Tau isoform composition influences rate and extent of filament formation.

Qi Zhong1, Erin E Congdon, Haikady N Nagaraja, Jeff Kuret.   

Abstract

The risk of developing tauopathic neurodegenerative disease depends in part on the levels and composition of six naturally occurring Tau isoforms in human brain. These proteins, which form filamentous aggregates in disease, vary only by the presence or absence of three inserts encoded by alternatively spliced exons 2, 3, and 10 of the Tau gene (MAPT). To determine the contribution of alternatively spliced segments to Tau aggregation propensity, the aggregation kinetics of six unmodified, recombinant human Tau isoforms were examined in vitro using electron microscopy assay methods. Aggregation propensity was then compared at the level of elementary rate constants for nucleation and extension phases. We found that all three alternatively spliced segments modulated Tau aggregation but through differing kinetic mechanisms that could synergize or compete depending on sequence context.
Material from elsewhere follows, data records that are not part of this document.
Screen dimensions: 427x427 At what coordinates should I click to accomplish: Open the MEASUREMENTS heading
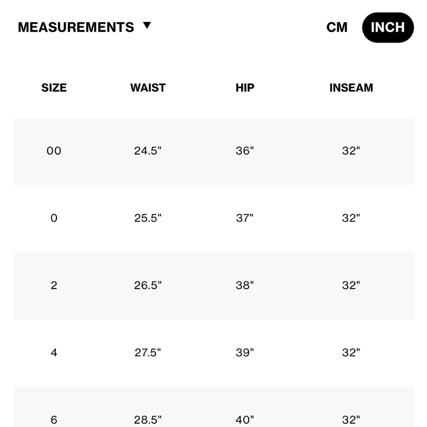[x=76, y=27]
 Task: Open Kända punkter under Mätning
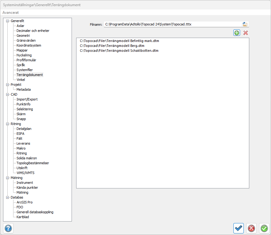27,188
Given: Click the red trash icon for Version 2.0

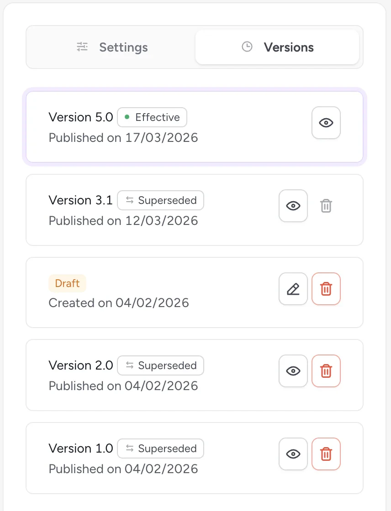Looking at the screenshot, I should pyautogui.click(x=326, y=371).
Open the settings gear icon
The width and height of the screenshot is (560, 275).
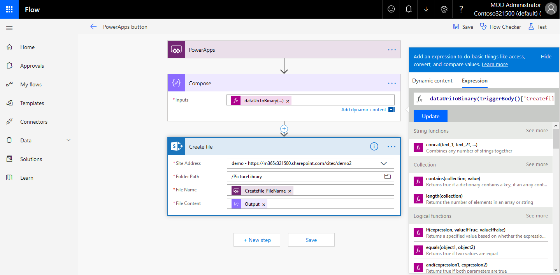point(444,9)
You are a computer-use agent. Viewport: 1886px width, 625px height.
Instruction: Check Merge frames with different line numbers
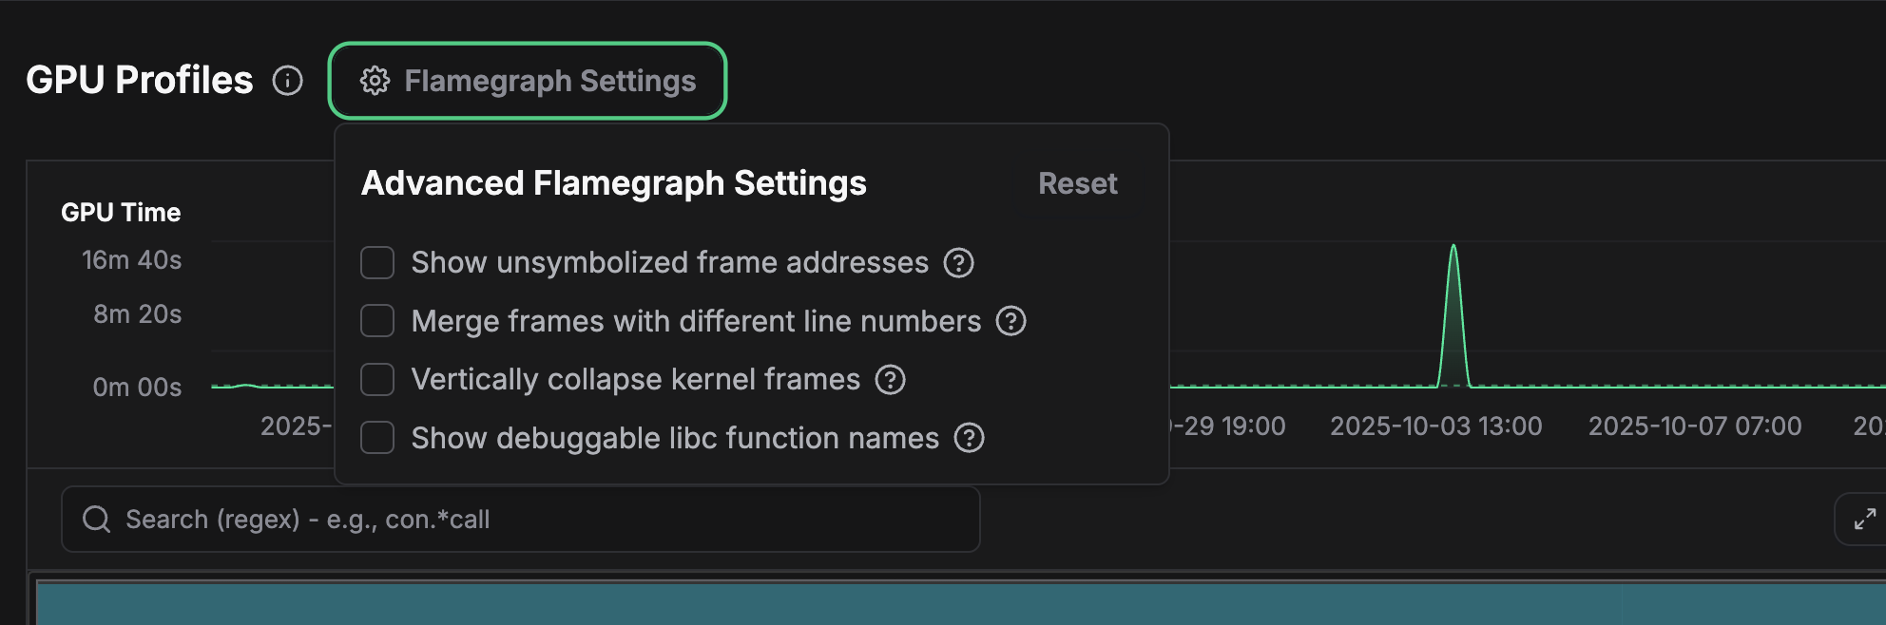coord(377,322)
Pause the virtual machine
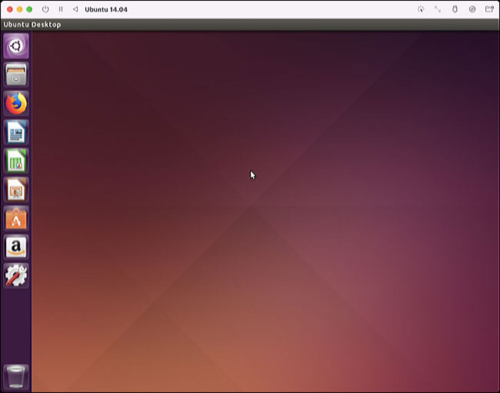The image size is (500, 393). (61, 9)
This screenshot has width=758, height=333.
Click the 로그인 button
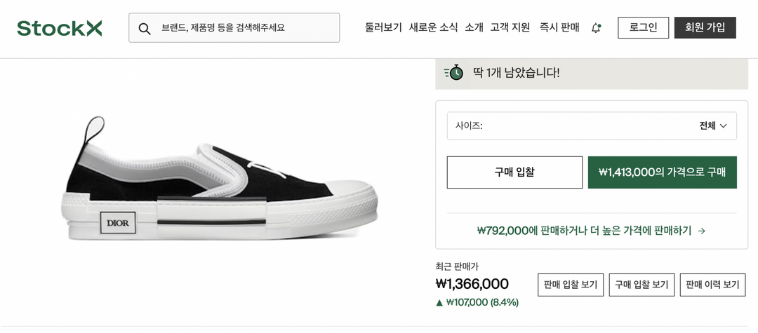[643, 27]
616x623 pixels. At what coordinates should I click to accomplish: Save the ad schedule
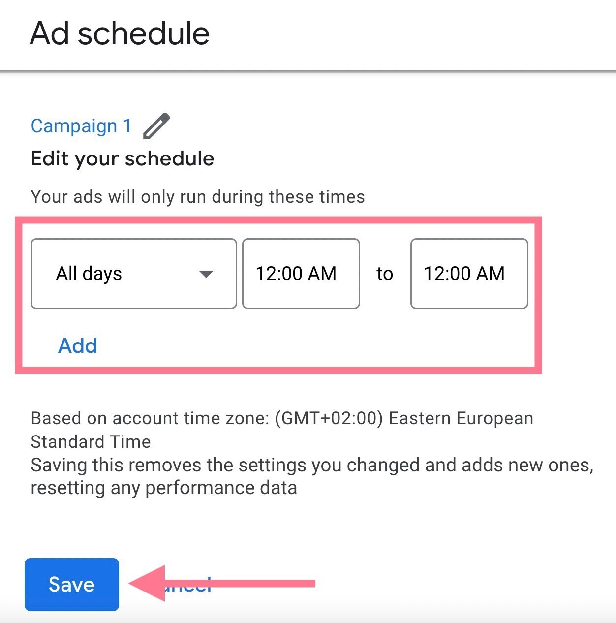[72, 584]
Overall, segments encoded by exons 2 and 10 promoted aggregation, whereas the segment encoded by exon 3 depressed it with its efficacy dependent on the presence or absence of a fourth microtubule binding repeat. In general, aggregation propensity correlated with genetic risk reported for multiple tauopathies, implicating aggregation as one candidate mechanism rationalizing the correlation between Tau expression patterns and disease.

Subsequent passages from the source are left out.